Restaurantes de Amarante com perdas de receita defendem apoios mais eficazes

Os empresários da restauração de Amarante defendem a implementação de medidas de apoio mais eficazes depois de um primeiro fim de semana de recolher obrigatório em que, para muitos, se agravaram as perdas na receita.

 

Takeaway e entregas ao domicílio são um complemento, mas não a “tábua de salvação”, afirmam.

Lúcia Monteiro, proprietária dos restaurantes Zé da Calçada e Pobre Tolo, no centro histórico da cidade, defende que o Estado deveria implementar medidas de apoio “mais eficazes”.

 

Lúcia Monteiro – foto Paulo Alexandre Teixeira

 

Na semana passada, o Governo implementou uma medida em que devolve 20% da perda da faturação estimada nos dois sábados e domingos abrangidos pelo estado de emergência, comparando a média de faturação registada em todos os fins de semana, desde o início do ano.

“Pelo menos pagará um mês de salários, que é uma despesa considerável porque somos uma equipa grande, mas há outros gastos também importantes.
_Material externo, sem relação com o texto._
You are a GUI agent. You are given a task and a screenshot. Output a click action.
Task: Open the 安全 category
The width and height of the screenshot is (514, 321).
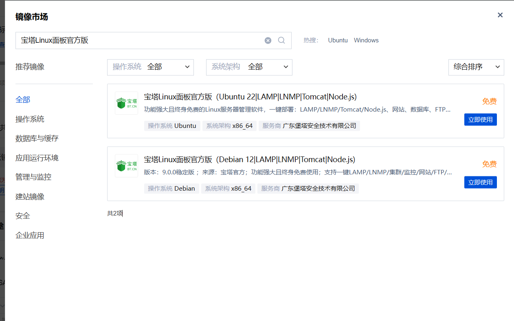(23, 216)
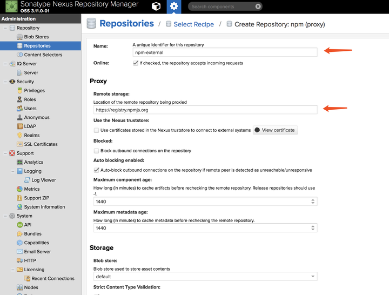The image size is (389, 295).
Task: Open the SSL Certificates sidebar entry
Action: pos(41,144)
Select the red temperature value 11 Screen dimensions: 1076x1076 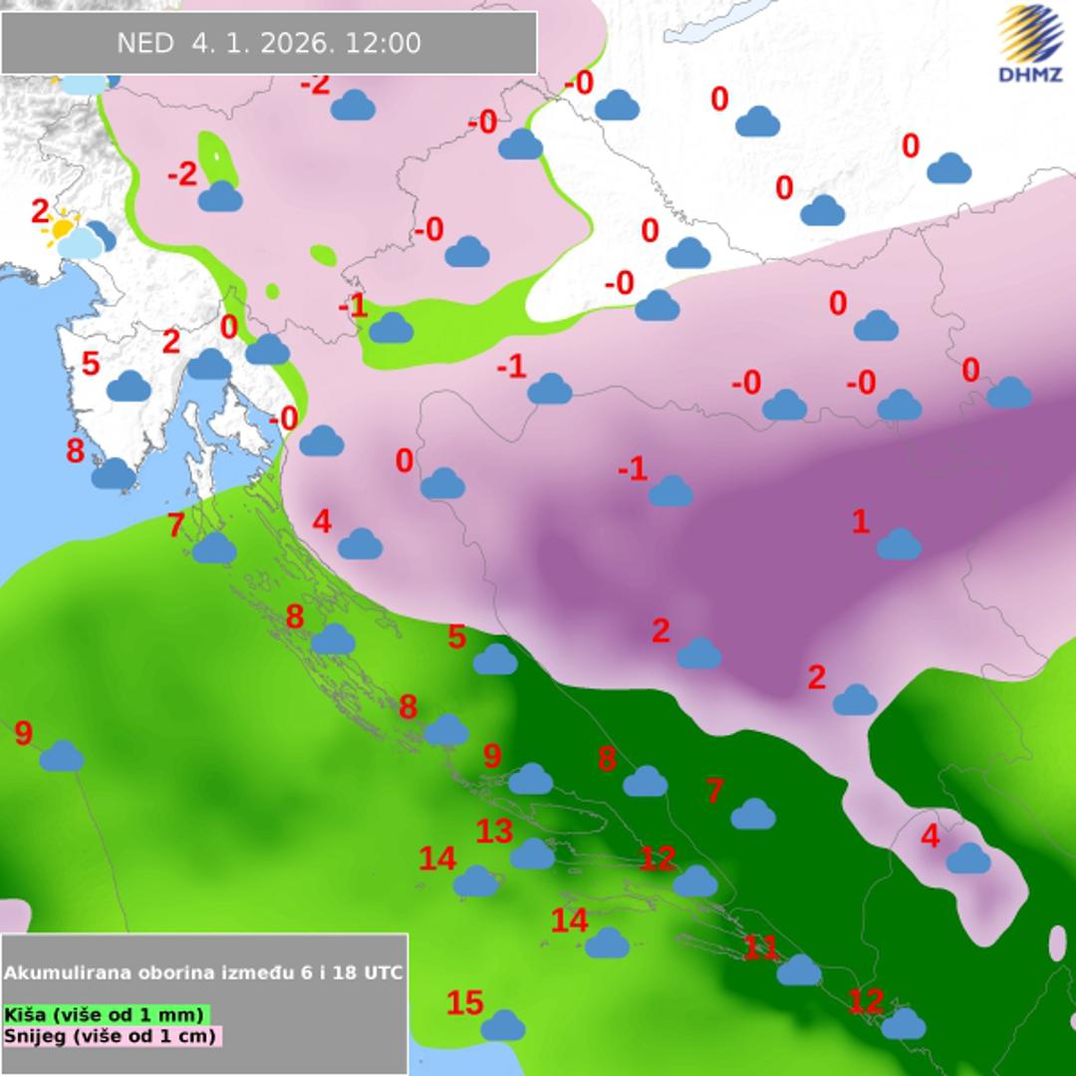[x=760, y=946]
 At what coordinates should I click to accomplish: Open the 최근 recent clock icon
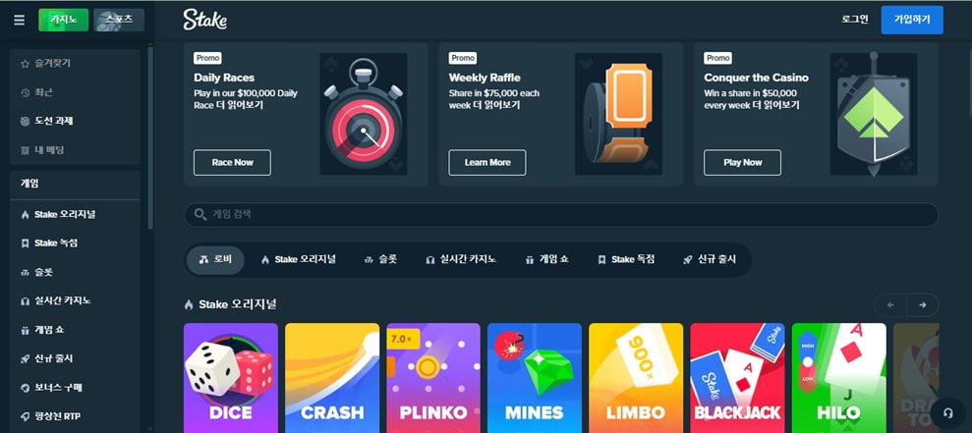[x=25, y=93]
São precisas medidas de apoio mais eficazes que tenham em conta, por exemplo, a quebra entre as receitas do ano passado e as deste”, recorda.
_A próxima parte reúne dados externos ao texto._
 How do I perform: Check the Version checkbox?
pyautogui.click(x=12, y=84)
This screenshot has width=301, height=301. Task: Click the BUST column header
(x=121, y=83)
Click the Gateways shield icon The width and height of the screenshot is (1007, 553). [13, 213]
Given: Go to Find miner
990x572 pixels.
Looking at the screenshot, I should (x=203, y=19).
No fim de semana, em que vigorou o recolher obrigatório a partir das 13:00, optou por abrir um dos restaurantes e encerrar o outro, ambos no centro histórico da cidade.
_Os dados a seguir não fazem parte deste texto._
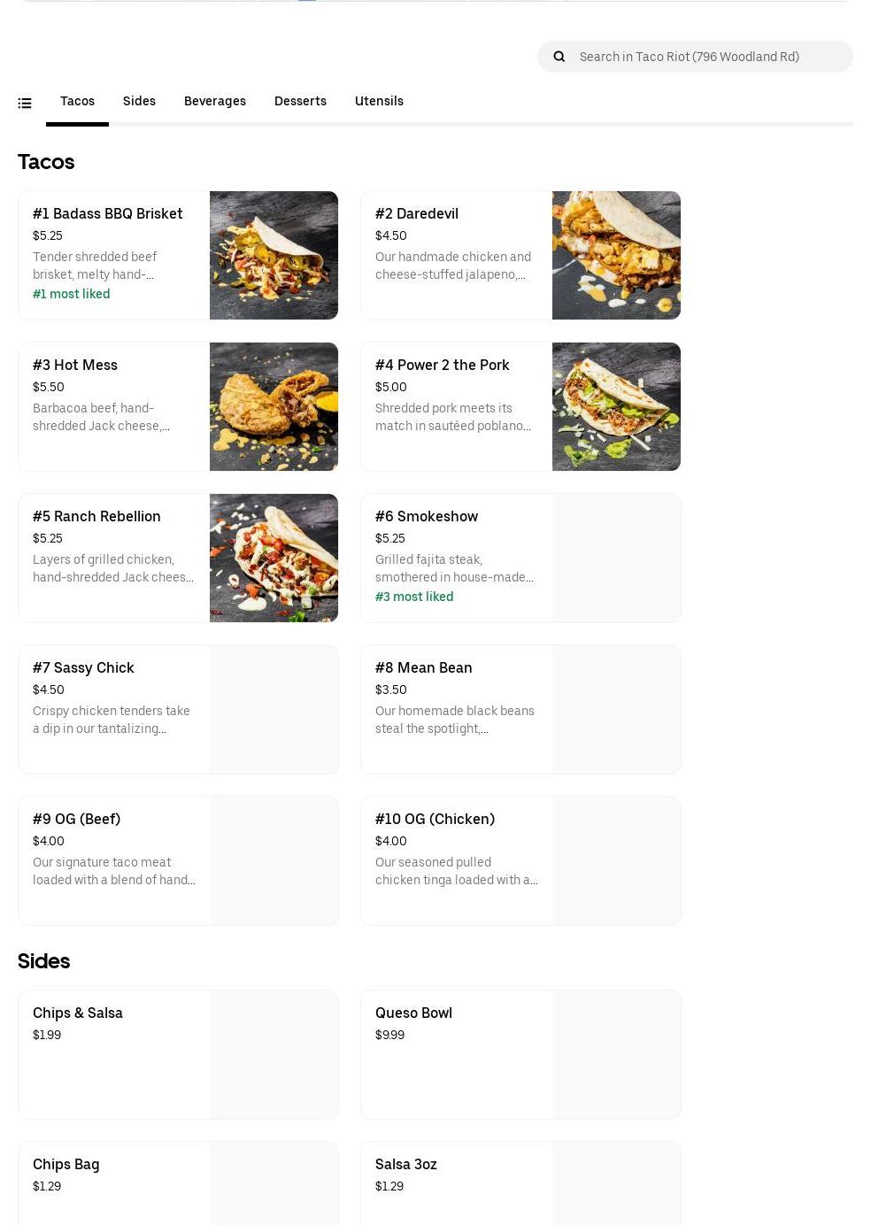Open the Power 2 the Pork photo
Viewport: 871px width, 1225px height.
(616, 406)
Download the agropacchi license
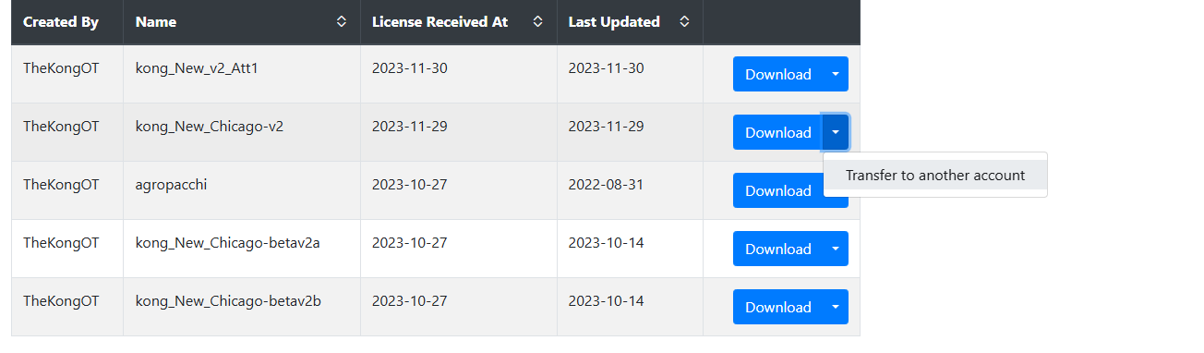This screenshot has width=1204, height=353. pos(777,190)
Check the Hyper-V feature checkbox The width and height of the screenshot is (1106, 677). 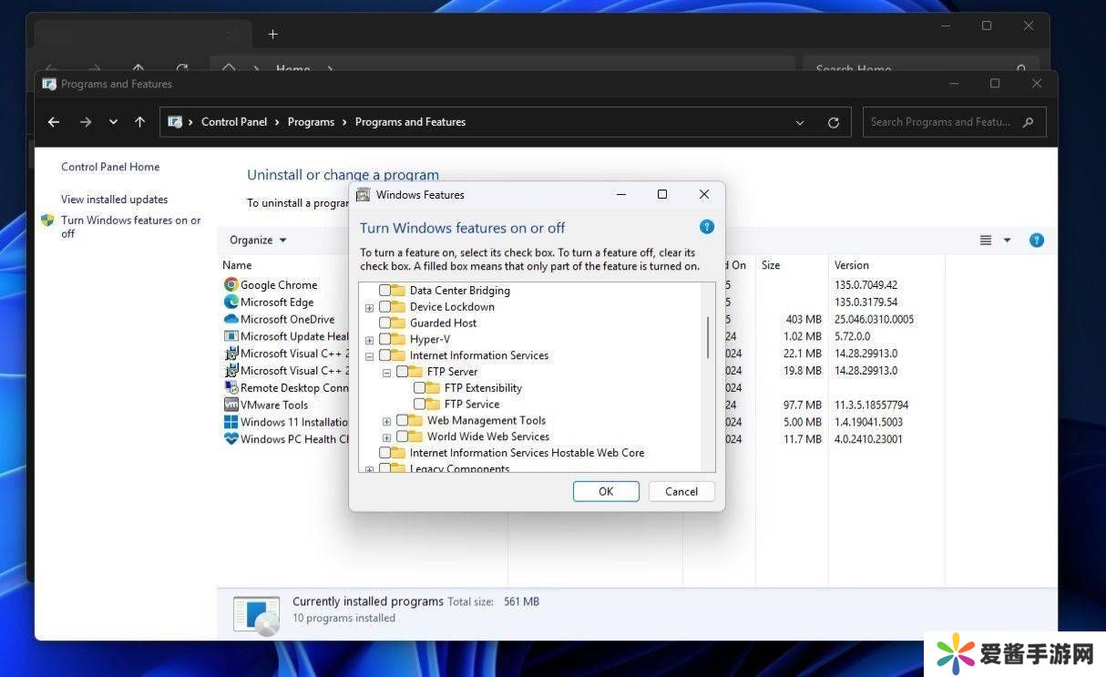(x=385, y=339)
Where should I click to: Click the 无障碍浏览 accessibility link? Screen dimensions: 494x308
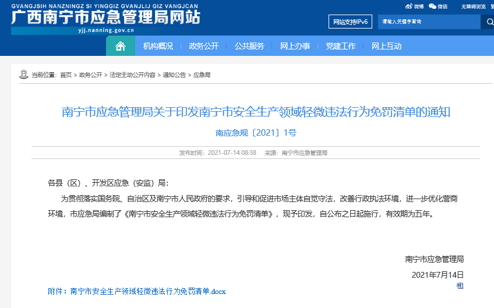[x=473, y=6]
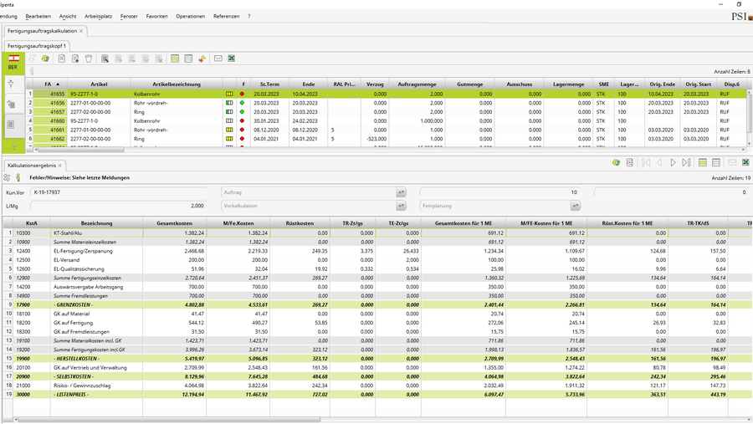Click the Excel export icon in lower panel
This screenshot has width=753, height=424.
pos(745,162)
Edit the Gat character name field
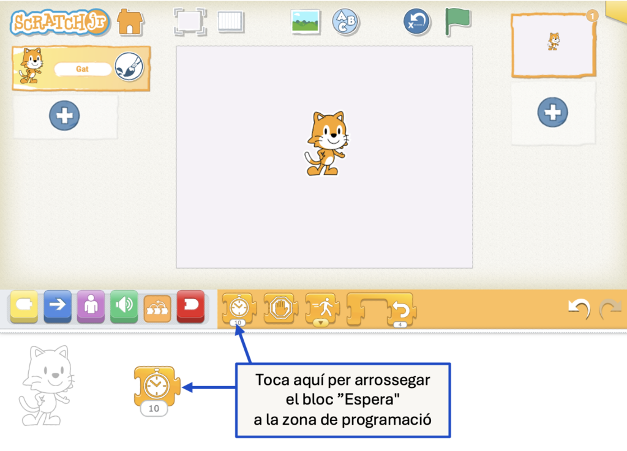The width and height of the screenshot is (627, 451). (x=83, y=69)
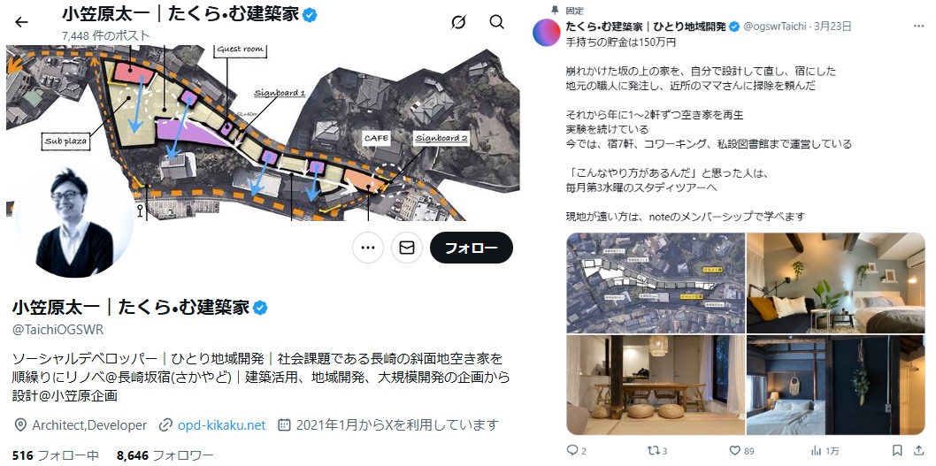
Task: Click the フォロー follow button
Action: click(x=471, y=248)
“No próximo fim de semana, faremos o mesmo, em reverso. Não vale a pena ter dois restaurantes abertos, não há clientela”, acrescenta.

 

“Takeaway não vai ser a tábua de salvação”

A empresária adianta que calcula as perdas de receita em cerca de 50%, comparado com o ano passado, e afirma que o takeaway e a entrega ao domicílio não vão ser a tábua de salvação para o setor.

“A entrega ao domicílio ainda não está muito enraizada em Amarante e o takeaway, se não for feito em grande escala, não compensa. Não será, de certeza, a tábua de salvação da restauração”, anota.

Acrescenta que desde o início da pandemia, o número de funcionários se manteve o mesmo e que vai manter os 12 postos de trabalho “até poder”.

“Se isto continuar por mais dois, três meses, acredito que vamos conseguir manter todos os postos de trabalho, mas se se prolongar, teremos que passar aos despedimentos. Não há milagres”, conclui.

 

“Estamos há espera do dia em que teremos que fechar”

No restaurante Grelha, na Madalena, António Ribeiro indica que registou, no fim de semana, metade das receitas habituais do takeaway e que serviu dois clientes, nas instalações.

O proprietário da casa com mais de 40 anos explica que as dificuldades se vão amontoando desde o início da pandemia, em março, e que se estão a agravar com o atual estado de emergência.

“Ainda estamos a lidar com despesas e contas dos períodos anteriores de confinamento e, agora, temos quebras acrescidas. É razão para estarmos preocupados”, explica.

 

António Ribeiro – foto Paulo Alexandre Teixeira

 

Por estes dias, as refeições para fora têm sido a atividade principal do restaurante, mas o serviço é pouco lucrativo, acrescenta.

O empresário, que também tem um salão de banquetes noutro local da cidade, parado desde março, já teve que eliminar três postos de trabalho e disse que “está fora” dos apoios do Estado, mas sem acrescentar detalhes.

Na semana passada, publicou um vídeo nas redes sociais para recordar que tem serviço ao fim de semana e convida os clientes a fazer reservas para jantares de Natal e outros eventos.

“O vídeo já teve mais de 11 mil visualizações, acho que já vale qualquer coisa”, afirma. E acrescenta:

“Nunca vi uma crise como esta, não há história de uma situação similar. Estamos sempre há espera do dia em que teremos que fechar, em definitivo”.